Both also have elements of risk and reward, and both require players or traders to make decisions based on incomplete information and uncertain outcomes.
Is investing/trading more difficult than poker?
Investing and trading can be more complex and multi-dimensional than poker.
In investing and trading, there are a variety of factors to consider, and many unknowns and “black swan” events that can come up (e.g., natural disasters, wars, pandemics).
These factors can change rapidly, creating a constantly shifting landscape that can be difficult to navigate.
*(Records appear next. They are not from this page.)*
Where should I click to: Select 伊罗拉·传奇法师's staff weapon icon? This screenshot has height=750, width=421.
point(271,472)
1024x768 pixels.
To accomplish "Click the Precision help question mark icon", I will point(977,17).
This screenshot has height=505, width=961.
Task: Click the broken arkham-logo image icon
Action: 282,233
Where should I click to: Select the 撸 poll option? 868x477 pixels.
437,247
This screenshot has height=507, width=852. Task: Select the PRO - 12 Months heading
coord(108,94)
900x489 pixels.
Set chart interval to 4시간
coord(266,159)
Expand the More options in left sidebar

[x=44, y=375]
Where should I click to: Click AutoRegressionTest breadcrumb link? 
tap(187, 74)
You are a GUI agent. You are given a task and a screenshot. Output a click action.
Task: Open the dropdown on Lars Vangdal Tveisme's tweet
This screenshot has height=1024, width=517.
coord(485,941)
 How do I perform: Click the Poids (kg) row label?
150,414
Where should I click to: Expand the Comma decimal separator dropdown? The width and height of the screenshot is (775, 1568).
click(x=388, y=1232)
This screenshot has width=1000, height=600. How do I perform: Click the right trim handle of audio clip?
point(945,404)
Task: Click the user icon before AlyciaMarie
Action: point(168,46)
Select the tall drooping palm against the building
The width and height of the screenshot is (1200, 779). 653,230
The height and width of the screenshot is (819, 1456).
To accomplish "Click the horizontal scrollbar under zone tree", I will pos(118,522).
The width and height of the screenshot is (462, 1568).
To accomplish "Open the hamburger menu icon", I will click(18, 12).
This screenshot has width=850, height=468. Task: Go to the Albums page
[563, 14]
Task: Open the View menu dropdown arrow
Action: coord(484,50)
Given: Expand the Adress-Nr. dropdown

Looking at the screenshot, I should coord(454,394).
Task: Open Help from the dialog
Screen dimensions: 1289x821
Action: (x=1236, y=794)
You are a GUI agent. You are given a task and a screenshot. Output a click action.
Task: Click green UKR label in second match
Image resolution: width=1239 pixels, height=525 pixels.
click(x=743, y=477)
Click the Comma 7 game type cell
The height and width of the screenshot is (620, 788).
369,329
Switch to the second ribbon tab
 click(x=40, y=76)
In contrast, poker is primarily a game of probability and strategy, where each hand is resolved in a matter of minutes. In investing, you generally have to think on a multi-year timeframe.
The outcomes in poker are typically determined by the players’ decisions and the cards they are dealt, rather than by external factors.
However, both investing and trading and poker require discipline, strategy, and the ability to make quick decisions based on limited information.
The game of poker can be an excellent tool for developing skills that are relevant to the financial markets.
Understanding the concepts of risk and reward, pot odds, psychology, and risk management are all important skills that can be honed through playing poker.
Being good at poker entails a lot of time practicing, learning the game and the odds, and doing the calculations.
By applying these skills to financial markets, traders/investors can make better-informed decisions and increase their chances of success.